WORK REQUEST - If a line in the entries contains the word "screenshot", list it.

AVAILABLE DATA -

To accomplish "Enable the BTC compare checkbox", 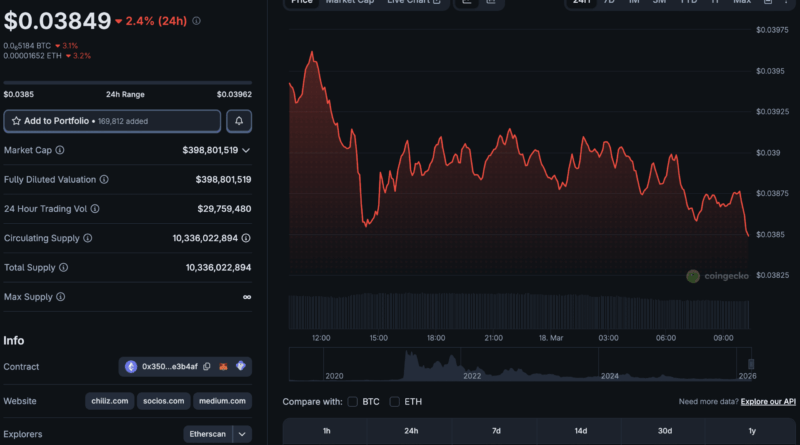I will tap(353, 402).
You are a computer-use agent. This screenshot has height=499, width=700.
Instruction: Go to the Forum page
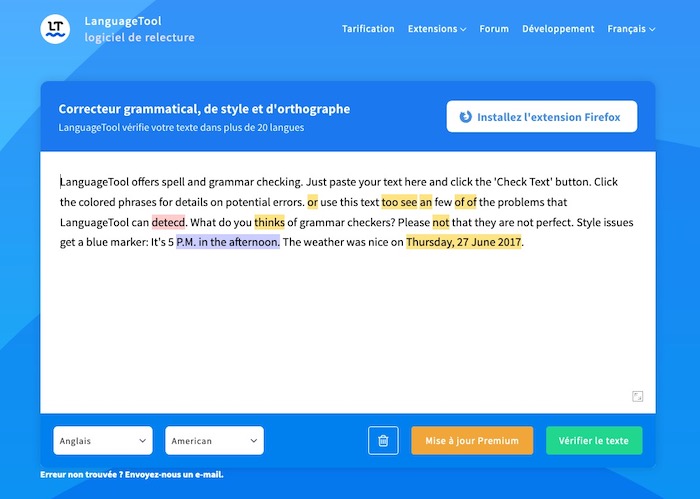(494, 29)

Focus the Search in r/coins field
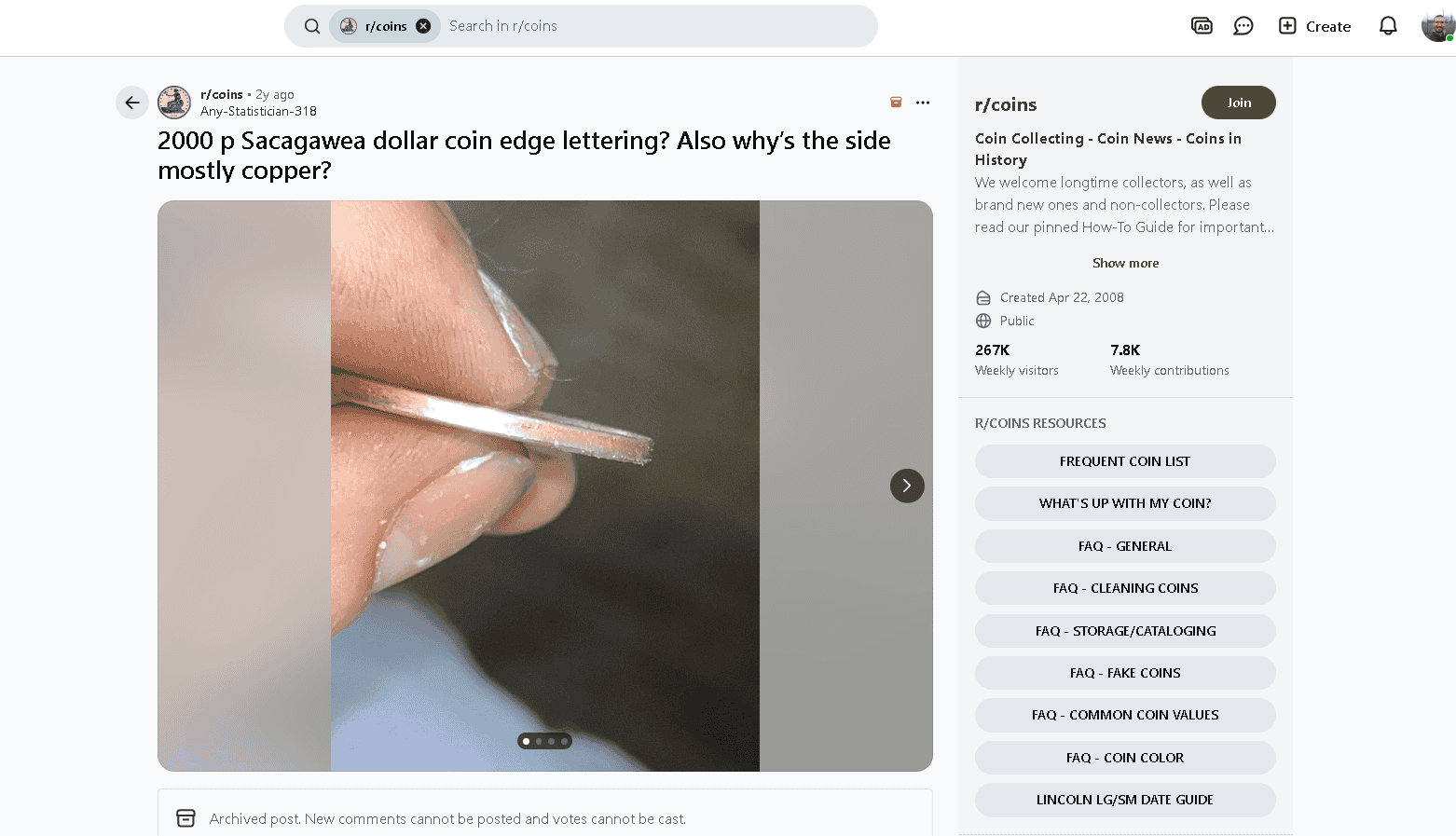(x=652, y=26)
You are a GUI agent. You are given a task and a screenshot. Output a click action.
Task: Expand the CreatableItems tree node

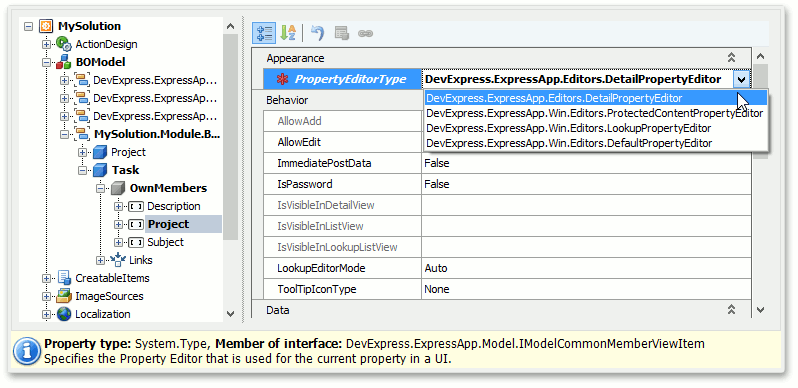(47, 279)
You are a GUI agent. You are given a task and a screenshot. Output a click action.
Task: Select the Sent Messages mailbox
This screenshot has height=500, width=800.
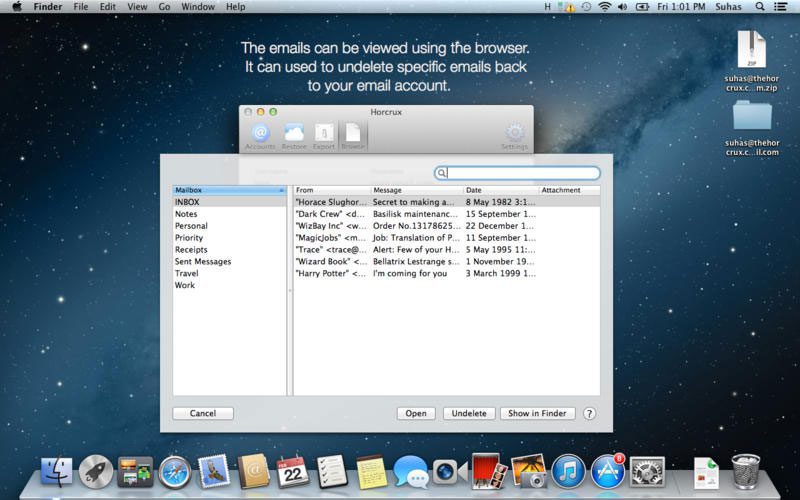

ANSWER SPACE -
You are a computer-use agent. This screenshot has height=499, width=700.
You are a GUI agent. You are given a task and a screenshot. Output a click action.
You are a GUI agent. You are given a task and a screenshot. Output a click action.
This screenshot has height=500, width=800.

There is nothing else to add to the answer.